[WHAT NEEDS TO BE DONE] All lines holding the word "Given" are to be copied from the records beneath.

[Data excerpts]
########

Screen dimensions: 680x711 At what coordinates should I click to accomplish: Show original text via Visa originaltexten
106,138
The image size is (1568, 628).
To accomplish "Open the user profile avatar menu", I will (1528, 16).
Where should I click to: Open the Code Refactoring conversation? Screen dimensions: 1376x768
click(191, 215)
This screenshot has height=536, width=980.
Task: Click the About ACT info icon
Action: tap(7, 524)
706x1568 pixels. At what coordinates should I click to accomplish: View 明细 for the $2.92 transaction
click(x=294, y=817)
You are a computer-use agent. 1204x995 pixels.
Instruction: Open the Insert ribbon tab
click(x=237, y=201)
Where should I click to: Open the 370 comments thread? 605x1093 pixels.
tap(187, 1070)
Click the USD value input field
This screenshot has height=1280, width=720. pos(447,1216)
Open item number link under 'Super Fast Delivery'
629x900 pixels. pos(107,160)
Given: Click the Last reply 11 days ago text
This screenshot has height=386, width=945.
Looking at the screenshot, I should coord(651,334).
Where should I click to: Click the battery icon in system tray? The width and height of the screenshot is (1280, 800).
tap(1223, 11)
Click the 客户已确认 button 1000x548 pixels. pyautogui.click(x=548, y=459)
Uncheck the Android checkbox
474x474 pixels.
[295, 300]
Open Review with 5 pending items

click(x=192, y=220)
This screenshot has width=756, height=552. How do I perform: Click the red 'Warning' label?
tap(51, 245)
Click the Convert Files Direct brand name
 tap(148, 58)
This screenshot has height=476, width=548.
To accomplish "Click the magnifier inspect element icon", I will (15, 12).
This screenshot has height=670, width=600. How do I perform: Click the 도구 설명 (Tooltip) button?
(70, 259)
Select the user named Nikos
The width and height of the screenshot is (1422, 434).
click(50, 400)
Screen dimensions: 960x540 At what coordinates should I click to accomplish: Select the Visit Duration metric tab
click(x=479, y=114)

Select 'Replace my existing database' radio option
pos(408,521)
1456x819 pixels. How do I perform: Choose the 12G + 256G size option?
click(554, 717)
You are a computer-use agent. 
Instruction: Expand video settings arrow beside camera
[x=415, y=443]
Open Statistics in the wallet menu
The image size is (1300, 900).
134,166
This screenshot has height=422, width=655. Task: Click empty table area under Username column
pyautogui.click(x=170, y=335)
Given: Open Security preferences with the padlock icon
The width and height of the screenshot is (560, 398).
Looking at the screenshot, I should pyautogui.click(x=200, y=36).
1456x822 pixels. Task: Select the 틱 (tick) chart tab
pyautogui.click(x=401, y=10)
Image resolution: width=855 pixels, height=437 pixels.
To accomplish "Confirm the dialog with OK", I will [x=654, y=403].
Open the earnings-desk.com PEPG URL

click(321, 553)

########

[ANSWER TO THIS EXERCISE]
Given: Click the Last reply 11 days ago text
Given: Open Security preferences with the padlock icon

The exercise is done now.